Purpose: To evaluate whole-lesion ADC histogram metrics for assessing the malignant potential of pancreatic intraductal papillary mucinous neoplasms (IPMNs), including in comparison with conventional MRI features. Methods: Eighteen branch-duct IPMNs underwent MRI with DWI prior to resection (n = 16) or FNA (n = 2). A blinded radiologist placed 3D volumes-of-interest on the entire IPMN on the ADC map, from which whole-lesion histogram metrics were generated. The reader also assessed IPMN size, mural nodularity, and adjacent main-duct dilation. Benign (low-to-intermediate grade dysplasia; n = 10) and malignant (high-grade dysplasia or invasive adenocarcinoma; n = 8) IPMNs were compared.

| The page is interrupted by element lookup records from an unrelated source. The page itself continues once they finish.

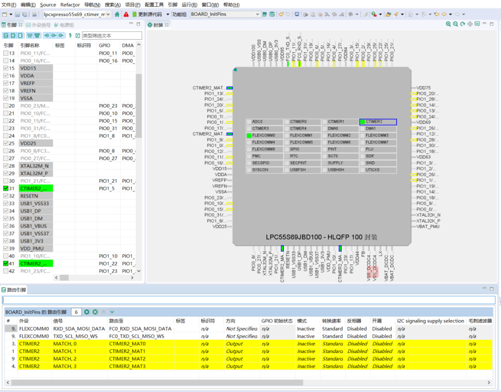
Task: Toggle the FLEXCOMM0 peripheral checkbox in package
Action: (x=249, y=136)
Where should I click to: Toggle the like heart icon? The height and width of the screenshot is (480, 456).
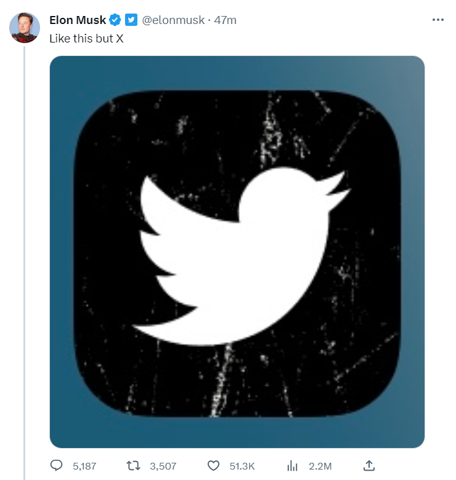tap(213, 466)
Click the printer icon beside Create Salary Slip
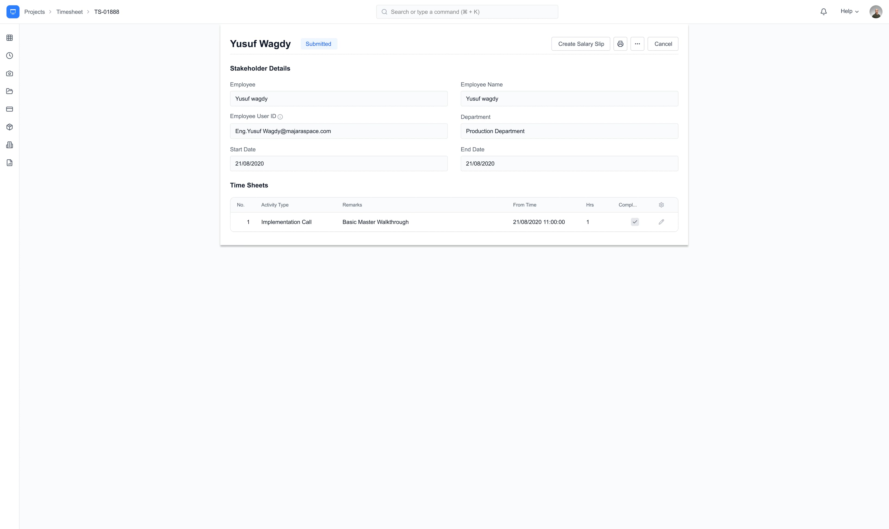The width and height of the screenshot is (889, 529). coord(620,43)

Results: Whole-lesion ADC histogram metrics demonstrating significant differences between benign and malignant IPMNs were: entropy (5.1 +/- 0.2 vs. 5.4 +/- 0.2; p = 0.01, AUC = 86%); mean of the bottom 10th percentile (2.2 +/- 0.4 vs. 1.6 +/- 0.7; p = 0.03; AUC = 81%); and mean of the 10-25th percentile (2.8 +/- 0.4 vs. 2.3 +/- 0.6; p = 0.04; AUC = 79%). The overall mean ADC, skewness, and kurtosis were not significantly different between groups (p >= 0.06; AUC = 50-78%). For entropy (highest performing histogram metric), an optimal threshold of > 5.3 achieved a sensitivity of 100%, a specificity of 70%, and an accuracy of 83% for predicting malignancy. No significant difference (p = 0.18-0.64) was observed between benign and malignant IPMNs for cyst size >= 3 cm, adjacent main-duct dilatation, or mural nodule. At multivariable analysis of entropy in combination with all other ADC histogram and conventional MRI features, entropy was the only significant independent predictor of malignancy (p = 0.004). Conclusion: Although requiring larger studies, ADC entropy obtained from 3D whole-lesion histogram analysis may serve as a biomarker for identifying the malignant potential of IPMNs, independent of conventional MRI features.